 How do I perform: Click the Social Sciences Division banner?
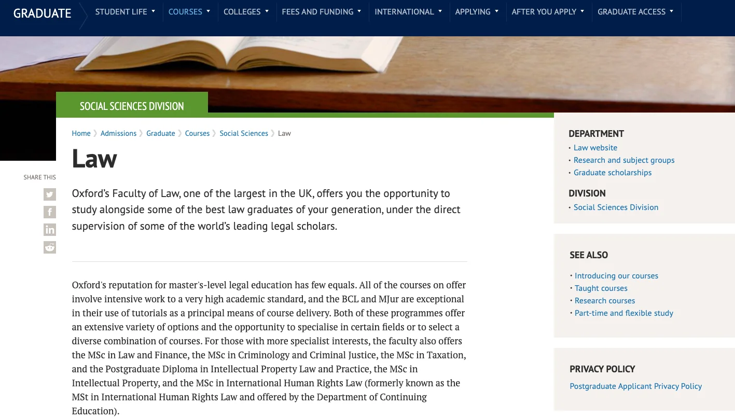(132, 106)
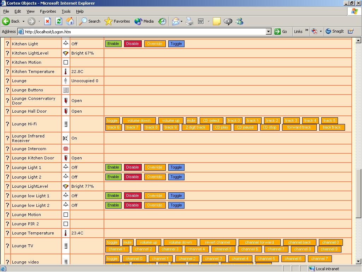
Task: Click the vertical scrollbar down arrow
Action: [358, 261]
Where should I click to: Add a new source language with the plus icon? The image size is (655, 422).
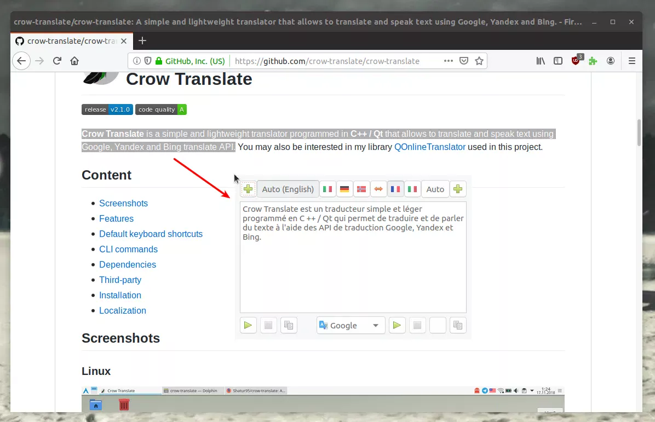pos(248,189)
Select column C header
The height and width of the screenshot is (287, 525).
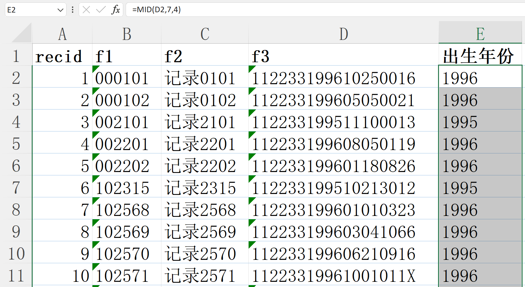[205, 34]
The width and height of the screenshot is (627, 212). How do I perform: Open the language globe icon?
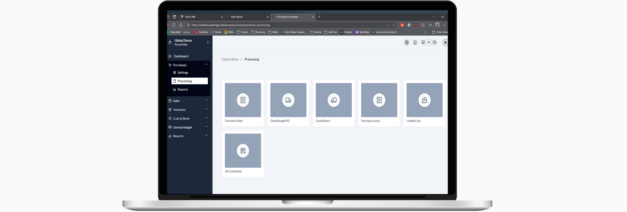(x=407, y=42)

==

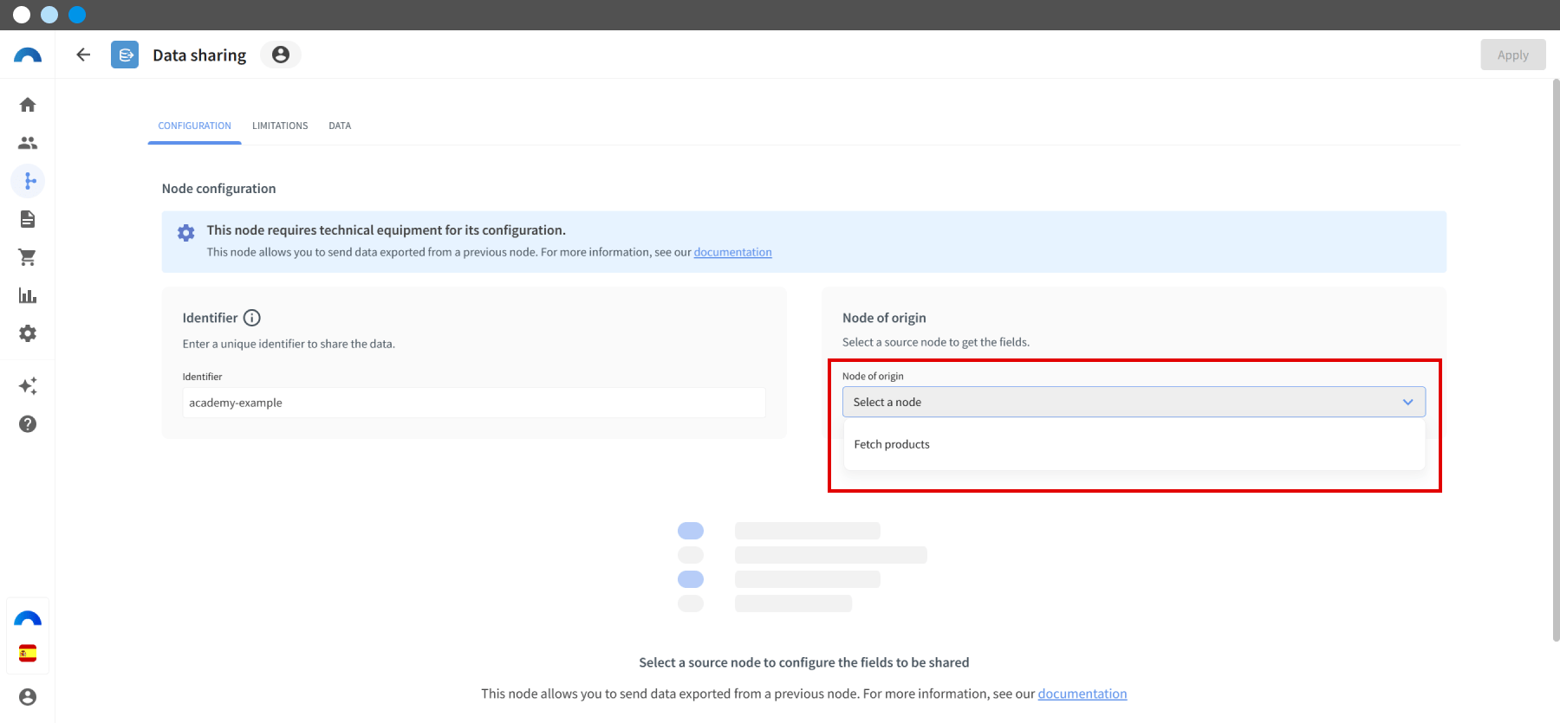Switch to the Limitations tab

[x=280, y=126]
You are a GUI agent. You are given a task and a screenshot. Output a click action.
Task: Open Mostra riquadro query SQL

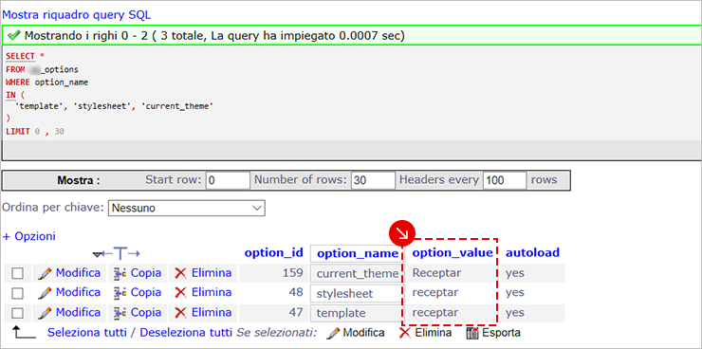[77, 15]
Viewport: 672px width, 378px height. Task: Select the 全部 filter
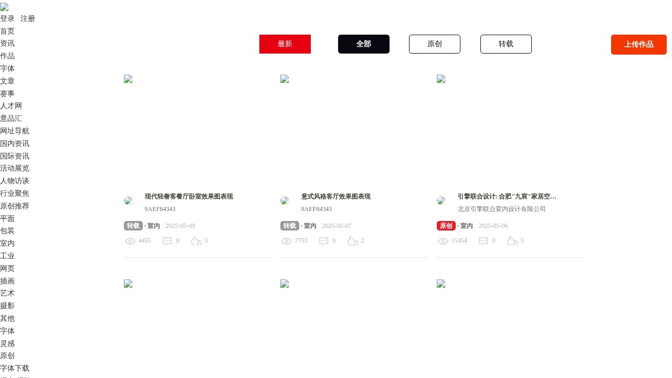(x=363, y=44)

**Exercise requirements**
Using the entries above, extract exactly the lines from the one that contains "How do I perform: Click" through the one that contains "Select column C header". Do not carry over any pictures.

**Response area**
 How do I perform: Click the Social Sciences Division banner?
(132, 106)
Task: Click the vertical scrollbar down arrow
Action: [358, 261]
Where should I click to: Add a new source language with the plus icon? The image size is (655, 422).
pos(248,189)
Select column C header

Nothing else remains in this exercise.